= Morris Goldwater =

American businessman and politician (1852–1939)

Morris Goldwater (January 16, 1852 - April 11, 1939) was an American businessman and politician.

==Background==
Goldwater was born in London, England, United Kingdom. In 1854, Goldwater and his family emigrated to the United States and settled in San Francisco, California. In 1867, Goldwater moved to La Paz, Arizona Territory to work in the mercantile business. Eventually, Goldwater moved to Prescott, Arizona Territory and opened the M. Goldwater & Bros. Store with his brothers Baron and Henry. In 1872 he opened another store in Phoenix. Goldwater served on the Prescott City Council and as mayor. He also served on the Yavapai County, Arizona Board of Supervisors and was involved with the Democratic Party.
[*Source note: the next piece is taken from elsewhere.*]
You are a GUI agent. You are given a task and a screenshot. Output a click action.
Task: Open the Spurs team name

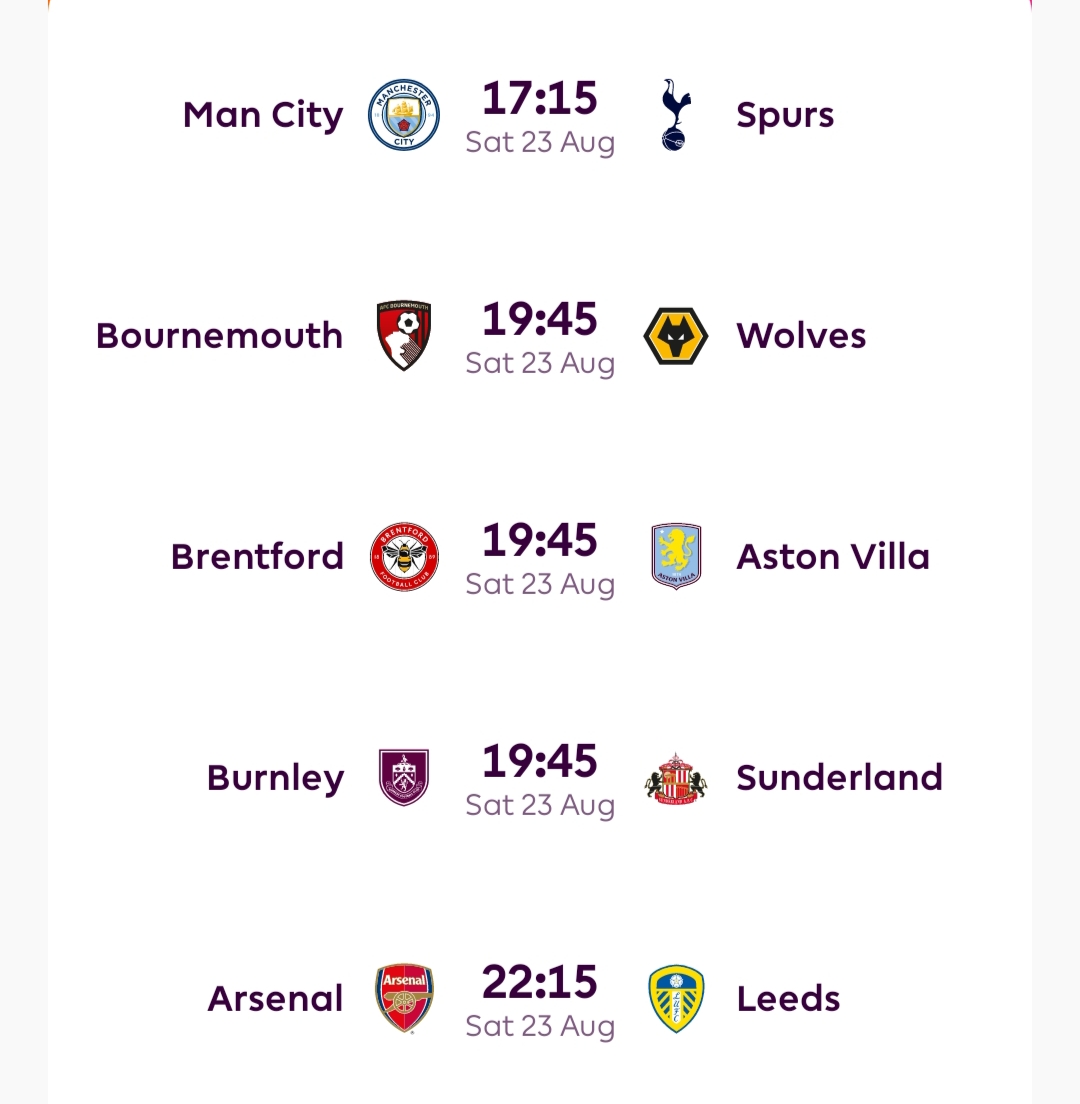[785, 115]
Goldwater served on the board of school examiners for Yavapai County. In 1883 and 1898, Goldwater served on the Arizona Territorial Council and served as president of the territorial council in 1898. In 1910, Goldwater served in the Arizona Constitutional Convention. In 1914 and 1915, Goldwater served in the Arizona Senate and was the president of the senate in 1914. Goldwater was a Freemason and active in both the York Rite and Scottish Rite appendant bodies. Goldwater died at his home in Prescott, Arizona. His nephew was United States Senator Barry Goldwater.